*Data excerpts*:
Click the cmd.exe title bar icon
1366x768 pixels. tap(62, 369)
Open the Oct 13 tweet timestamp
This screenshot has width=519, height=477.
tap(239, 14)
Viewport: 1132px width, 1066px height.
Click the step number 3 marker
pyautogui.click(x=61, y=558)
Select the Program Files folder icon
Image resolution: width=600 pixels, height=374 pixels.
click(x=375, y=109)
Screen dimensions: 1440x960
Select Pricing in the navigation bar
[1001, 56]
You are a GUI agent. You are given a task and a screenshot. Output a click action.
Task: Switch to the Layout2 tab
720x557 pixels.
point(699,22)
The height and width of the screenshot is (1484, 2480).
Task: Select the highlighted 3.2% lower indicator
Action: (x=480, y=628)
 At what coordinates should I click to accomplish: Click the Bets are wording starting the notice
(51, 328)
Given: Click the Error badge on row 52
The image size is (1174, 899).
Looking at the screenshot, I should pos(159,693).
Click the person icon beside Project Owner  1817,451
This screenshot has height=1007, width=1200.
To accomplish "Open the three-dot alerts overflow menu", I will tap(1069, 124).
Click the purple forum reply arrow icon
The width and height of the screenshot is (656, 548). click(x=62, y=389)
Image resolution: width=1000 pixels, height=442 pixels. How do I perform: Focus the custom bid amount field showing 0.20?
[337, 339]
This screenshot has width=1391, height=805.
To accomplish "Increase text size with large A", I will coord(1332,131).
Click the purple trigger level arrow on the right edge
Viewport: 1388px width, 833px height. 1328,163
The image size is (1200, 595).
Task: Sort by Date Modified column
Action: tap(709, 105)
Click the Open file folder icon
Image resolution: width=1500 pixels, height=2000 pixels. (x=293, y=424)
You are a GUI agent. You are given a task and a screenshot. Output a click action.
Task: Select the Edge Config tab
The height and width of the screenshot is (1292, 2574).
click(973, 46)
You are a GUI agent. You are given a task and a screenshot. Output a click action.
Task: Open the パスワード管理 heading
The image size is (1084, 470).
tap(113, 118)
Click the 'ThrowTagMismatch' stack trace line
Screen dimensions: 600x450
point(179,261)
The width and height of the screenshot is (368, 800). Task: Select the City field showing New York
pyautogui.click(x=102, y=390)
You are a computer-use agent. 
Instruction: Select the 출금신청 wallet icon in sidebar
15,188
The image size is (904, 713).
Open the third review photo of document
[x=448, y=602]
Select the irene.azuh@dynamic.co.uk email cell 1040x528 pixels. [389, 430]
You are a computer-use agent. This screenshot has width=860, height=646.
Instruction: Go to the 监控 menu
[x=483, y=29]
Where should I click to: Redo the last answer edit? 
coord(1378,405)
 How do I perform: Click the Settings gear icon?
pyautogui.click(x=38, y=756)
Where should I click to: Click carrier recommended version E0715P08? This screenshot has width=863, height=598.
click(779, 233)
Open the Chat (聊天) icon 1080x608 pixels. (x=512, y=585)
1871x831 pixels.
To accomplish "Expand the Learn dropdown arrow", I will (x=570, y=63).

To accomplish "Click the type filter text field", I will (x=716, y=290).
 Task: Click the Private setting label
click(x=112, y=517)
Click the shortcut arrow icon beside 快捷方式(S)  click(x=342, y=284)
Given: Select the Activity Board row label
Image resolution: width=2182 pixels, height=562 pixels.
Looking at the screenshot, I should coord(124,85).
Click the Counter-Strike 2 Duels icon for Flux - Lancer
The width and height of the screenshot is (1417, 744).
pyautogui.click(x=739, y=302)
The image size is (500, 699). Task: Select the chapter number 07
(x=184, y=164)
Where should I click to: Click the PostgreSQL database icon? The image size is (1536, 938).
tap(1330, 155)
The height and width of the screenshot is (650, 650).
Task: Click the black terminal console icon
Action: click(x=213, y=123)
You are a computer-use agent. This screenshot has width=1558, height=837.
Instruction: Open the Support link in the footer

*Exercise requirements*:
Extract each line from the listing that holds the word "text".

*Solution*:
To accomplish "Increase text size with large A", I will coord(1332,131).
To accomplish "Click the type filter text field", I will (x=716, y=290).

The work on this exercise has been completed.